Muslin with pin-fit adjustments
Since I had such a pretty purple silk dupion for my outer fabric I didn’t really want to make a corset that was just for the bedroom so I switched over to the hardest corset pattern in the room (of course) – the Edwardian S-Curve. This beauty doesn’t have a straight line on her it seems and there are a million pieces to the design to stitch up. But I was in love and just had to have her!

Close up – Look at all those seams!!
Lesley was a wonderful and very understanding teacher – several of us chose more difficult designs than she had originally intended for the class but she was so encouraging and positive we all felt prepared to put in the extra work to end up with something amazing.

During construction – featuring the hip-curve-of-death
The corset itself has 3 layers – cotton lining for wearing comfort, coutil for structure and support and the outer fashion fabric. Each seam is double stitched on 2 different thread lengths to lock them together when under pressure from the lacing. The boning is 12mm spiral steel. I cut a size 12 then had to take in some excess at the hip and bust but the final corset is still a little big in the hip (I commonly have this problem with corsets -apparently I need hip pads lol) and can almost lace shut at the back. I’m assuming this is how it is meant to fit but next time I would consider sizing down to a 10 just to see if that helped with the proportions. I also added about an inch to the top of the bust as this designs was originally a Demi-cup and I didn’t want to be spilling over so-to-speak. I’d was thinking to add another inch again and see if this changed the bust fit in my next muslin just for kicks but looking at these pics I’m not sure that’s needed. I was hoping to get a little more waist compression from this corset but when it’s on I am actually exactly the same waist measurement as normal – I think maybe a waspie or under bust corset could be a better option for me in this department so that’s something to try next time too! And yes, Lesley did inform me that this amount of “platter boob” is how corsets are meant to fit (so sorrynotsorry but the girls are gonna be out for this post hehe)

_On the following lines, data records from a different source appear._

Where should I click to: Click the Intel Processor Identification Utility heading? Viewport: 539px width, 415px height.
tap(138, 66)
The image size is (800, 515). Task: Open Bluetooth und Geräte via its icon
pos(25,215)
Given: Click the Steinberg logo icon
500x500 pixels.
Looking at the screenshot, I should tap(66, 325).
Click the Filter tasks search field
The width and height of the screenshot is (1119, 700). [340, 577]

Eyelets inserted, spiral steel and straight steel bones ready to go in!
The course was great fun, I met some fantastic girls who love sewing just as much as me. No one created the same thing, everyone had such amazing and unique designs – I wish I could see finished pictures from everyone, they were all so fabulous!! We had several wonderful conversations about ready-to-wear fashion devaluing sewing techniques and our pet hates on garment finishes and even ironing – where else would this happen but corset-school? It was also great fun getting to use the TAFE SA facilities at the light square fashion campus (hellooo gravity-feed iron and giant fabric press!!) I had an absolute ball and it even made me consider studying fashion and sewing. That’s on the back burner for now but it was a wonderful introduction to the world of fashion study 🙂

Laces everywhere
In terms of construction I am overall really happy with how my S-Curve came out although there are plenty of mistakes I could obsess over I am trying to see the bigger picture lol. Probably the biggest error I made was inserting part of the busk backwards! This means the front of the corset doesn’t sit as perfectly flat as it should but once inserted there is no going back…but overall this was an intense make and I am pretty chuffed with the final result.

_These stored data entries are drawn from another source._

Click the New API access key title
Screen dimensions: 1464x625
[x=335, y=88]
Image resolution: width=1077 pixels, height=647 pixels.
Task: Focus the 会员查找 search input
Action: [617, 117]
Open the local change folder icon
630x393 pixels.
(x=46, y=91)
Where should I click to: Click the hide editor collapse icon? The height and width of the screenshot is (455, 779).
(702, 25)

“What this? Oh I just had this lying around”
I’m seriously considering adding appliqué black lace over the hip circles and neckline and/or beading some of the corset for added sparkle. I have enough of this silk left to make a skirt to match the corset but I’m not sure if this look is appropriate for the public – what do you think (some public opinions would really help me out). I could also make a little lace top to go under the corset for modesty but I kind of wanted to let this make shine on her own if possible.

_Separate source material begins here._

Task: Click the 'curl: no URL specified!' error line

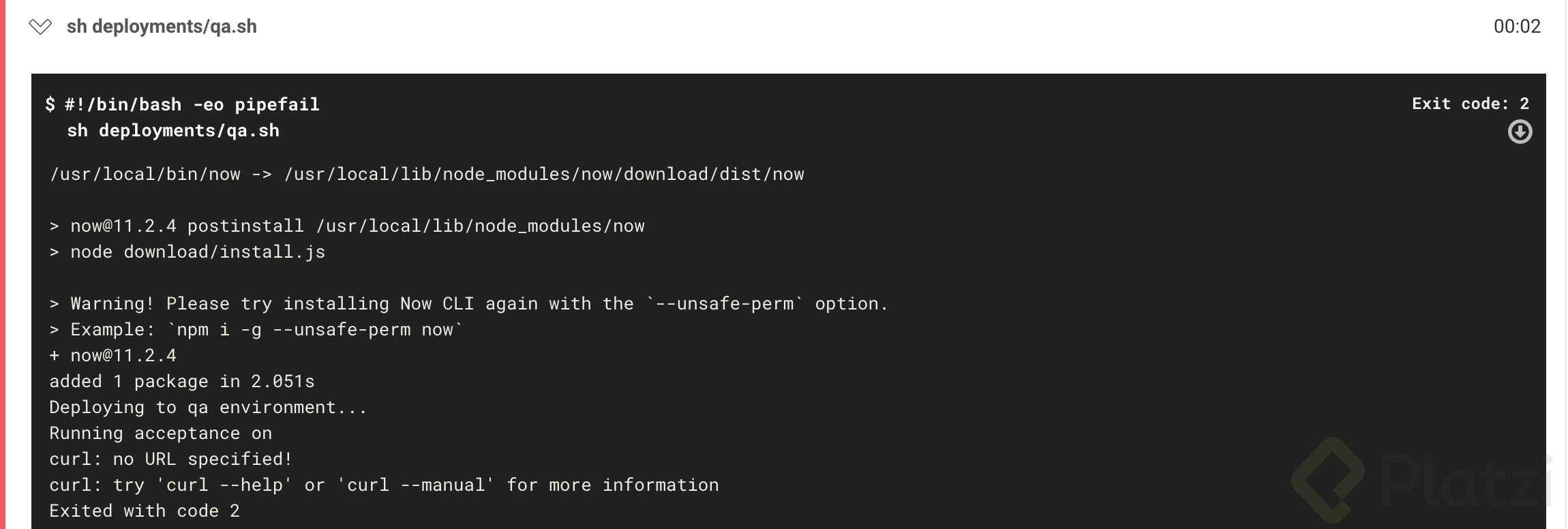Action: pyautogui.click(x=170, y=459)
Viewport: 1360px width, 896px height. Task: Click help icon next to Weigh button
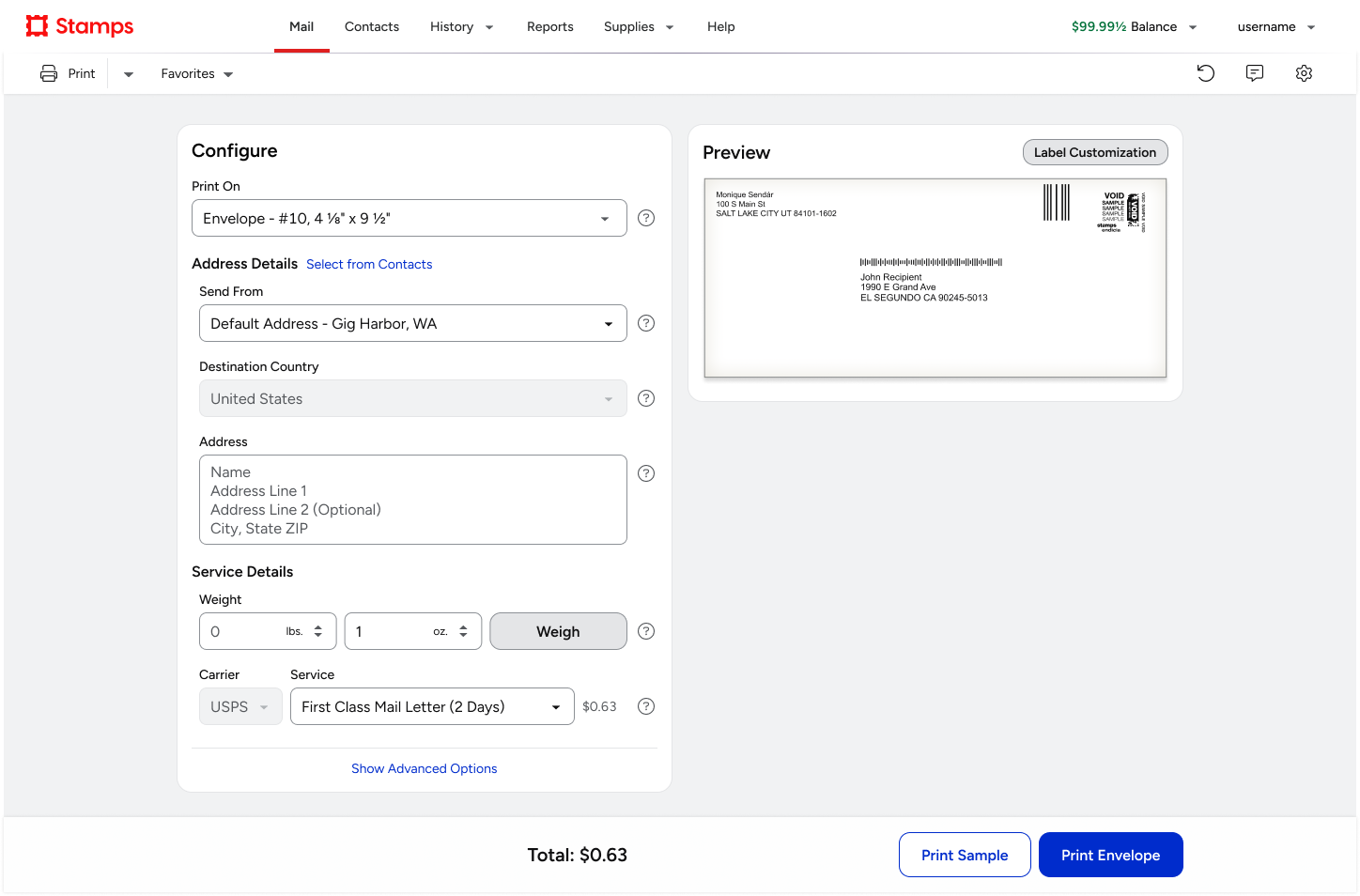pyautogui.click(x=646, y=631)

Doing half the chicken dance apparently
My final thoughts on the corsetry process and the course: 
1) corsets are HARD WORK – there is a reason real ones are so expensive- and I would absolutely need to practice a couple more time before even attempting to make a corset for someone else.
2) corsets are FUN and I think once I had the pattern and process down I could get a bit quicker in the construction (this one took me probably 5 days all up, as in 30+ hours sewing!)
3) Lesley is a fabulous teacher – she is soooo knowledgable, positive and encouraging and it was just easy to learn from her – originally I thought this course was a little overpriced but having completed it? It is a bargain!

Table Photo Bomb
I really enjoyed learning sewing technique in a formal setting which surprised me a lot. Many of these short courses are run once a year so I am thinking of making it an annual thing, where I pick a short sewing course once a year to attend and learn new skills etc.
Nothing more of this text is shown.